Variable Number of Layers:
Create a ModuleList to store RNN layers.
Dynamically add or remove layers based on a hyperparameter or input sequence length.

Another Simple Example: Dynamic Linear Regression

Let's create a simple linear regression model where we can dynamically add or remove layers. This can be useful for experimenting with different model architectures or for early stopping.


In [None]:
#This is abstract code snippet
import torch
import torch.nn as nn

class DynamicModel(nn.Module):
    def __init__(self): #constructor
    """
        DynamicModel: This is the name of the current class.
        self: This refers to the current instance of the DynamicModel class.
        By passing these arguments to super(), we're essentially telling Python
        to look for the parent class of DynamicModel. This ensures that the
        DynamicModel class is properly initialized. Inheritance property.
    """
        super(DynamicModel, self).__init__()
        self.layers = nn.ModuleList()

    def add_layer(self, layer):
        self.layers.append(layer)

    def forward(self, x):
        for layer in self.layers:
            x = layer(x)
        return x

**Another Simple Example: Dynamic Linear Regression**

Let's create a simple linear regression model where we can dynamically add or remove layers. This can be useful for experimenting with different model architectures or for early stopping.

In [3]:
#This is a basic example, but it demonstrates the flexibility of ModuleList
import torch
import torch.nn as nn

# Sample data
X = torch.randn(100, 10)  # 100 samples, each with 10 features
y = 2 * X[:, 0] + 3 * X[:, 1] + torch.randn(100)  # Linear relationship with noise

class DynamicLinearRegression(nn.Module):
    def __init__(self, input_size, output_size):
        super(DynamicLinearRegression, self).__init__()
        self.layers = nn.ModuleList()
        self.layers.append(nn.Linear(input_size, 64))
        self.layers.append(nn.ReLU())
        self.layers.append(nn.Linear(64, output_size))

    def forward(self, x):
        for layer in self.layers:
            x = layer(x)
        return x

# Example usage:
model = DynamicLinearRegression(input_size=10, output_size=1)

# Add another layer:
model.layers.append(nn.Linear(64, 32))
model.layers.append(nn.ReLU())

# Remove the last layer:
del model.layers[-2:]


In [4]:
criterion = nn.MSELoss()
optimizer = torch.optim.SGD(model.parameters(), lr=0.01)

In [5]:
# Training loop
num_epochs = 100
for epoch in range(num_epochs):
    # Forward pass
    output = model(X)
    loss = criterion(output, y.unsqueeze(1))  # Reshape y to match output shape

    # Backward and optimize
    optimizer.zero_grad()
    loss.backward()
    optimizer.step()

    if (epoch+1) % 10 == 0:
        print(f'Epoch [{epoch+1}/{num_epochs}], Loss: {loss.item():.4f}')

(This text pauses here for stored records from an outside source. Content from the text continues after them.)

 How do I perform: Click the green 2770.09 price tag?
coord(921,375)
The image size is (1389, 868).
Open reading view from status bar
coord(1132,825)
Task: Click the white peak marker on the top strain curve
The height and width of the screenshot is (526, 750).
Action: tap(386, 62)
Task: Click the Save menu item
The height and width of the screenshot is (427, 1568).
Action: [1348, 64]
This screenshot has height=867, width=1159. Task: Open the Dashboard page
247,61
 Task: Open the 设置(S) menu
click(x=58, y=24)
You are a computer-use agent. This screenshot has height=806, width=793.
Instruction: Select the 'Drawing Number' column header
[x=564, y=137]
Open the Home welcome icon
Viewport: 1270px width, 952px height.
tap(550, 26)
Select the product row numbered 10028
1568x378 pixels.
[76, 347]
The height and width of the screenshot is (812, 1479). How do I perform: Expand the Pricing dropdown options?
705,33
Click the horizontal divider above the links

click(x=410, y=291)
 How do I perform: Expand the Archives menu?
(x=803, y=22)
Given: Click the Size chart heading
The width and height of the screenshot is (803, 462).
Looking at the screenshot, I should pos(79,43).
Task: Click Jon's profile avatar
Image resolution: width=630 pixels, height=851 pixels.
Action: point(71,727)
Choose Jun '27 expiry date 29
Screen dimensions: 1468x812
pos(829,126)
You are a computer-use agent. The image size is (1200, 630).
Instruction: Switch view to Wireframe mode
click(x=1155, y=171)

Epoch [10/100], Loss: 9.5748
Epoch [20/100], Loss: 7.4827
Epoch [30/100], Loss: 5.1878
Epoch [40/100], Loss: 3.2073
Epoch [50/100], Loss: 1.9626
Epoch [60/100], Loss: 1.3691
Epoch [70/100], Loss: 1.1244
Epoch [80/100], Loss: 1.0142
Epoch [90/100], Loss: 0.9540
Epoch [100/100], Loss: 0.9120


**Conclusion:**
By using a ModuleList, we can easily modify the architecture of the model by adding or removing layers without changing the core forward method. This flexibility is crucial for experimentation and optimization.

#PyTorch Tip-10
Using torch.cuda.amp module

**Why Use Mixed Precision?**  
Mixed precision training speeds up computations by using lower precision (e.g., float16) while maintaining the accuracy of float32 for critical operations. It reduces memory usage and can accelerate training significantly, especially on GPUs with Tensor Cores like NVIDIA’s.  

**How to Implement Mixed Precision Training**
Use the torch.cuda.amp (Automatic Mixed Precision) module for seamless integration.
import torch
from torch.cuda.amp import GradScaler, autocast

model = YourModel().cuda()
optimizer = torch.optim.Adam(model.parameters(), lr=1e-3)
criterion = torch.nn.CrossEntropyLoss()

scaler = GradScaler()  # Initialize GradScaler for mixed precision

for inputs, targets in dataloader:  # Training loop
    inputs, targets = inputs.cuda(), targets.cuda()

    optimizer.zero_grad()
    
    # Enable mixed precision for the forward pass
    with autocast():
        outputs = model(inputs)
        loss = criterion(outputs, targets)
    
    # Scale the loss for backpropagation
    scaler.scale(loss).backward()
    scaler.step(optimizer)
    scaler.update()

print("Training completed with mixed precision!")

**Benefits:**
**Speed:**
Mixed precision uses hardware acceleration, reducing training time.
Memory Efficiency: Enables larger batch sizes by cutting memory usage.

**When to Use:**
Ideal for deep learning models that require heavy GPU resources.
Works well for architectures like CNNs and Transformers.

#PyTorch Tip-9
**Gradient Clipping to Prevent Exploding Gradients:**  
When training deep neural networks, especially RNNs or LSTMs, gradients can sometimes grow too large, leading to exploding gradients. This causes instability and poor model convergence. To mitigate this, you can use gradient clipping, which limits the size of gradients during backpropagation.  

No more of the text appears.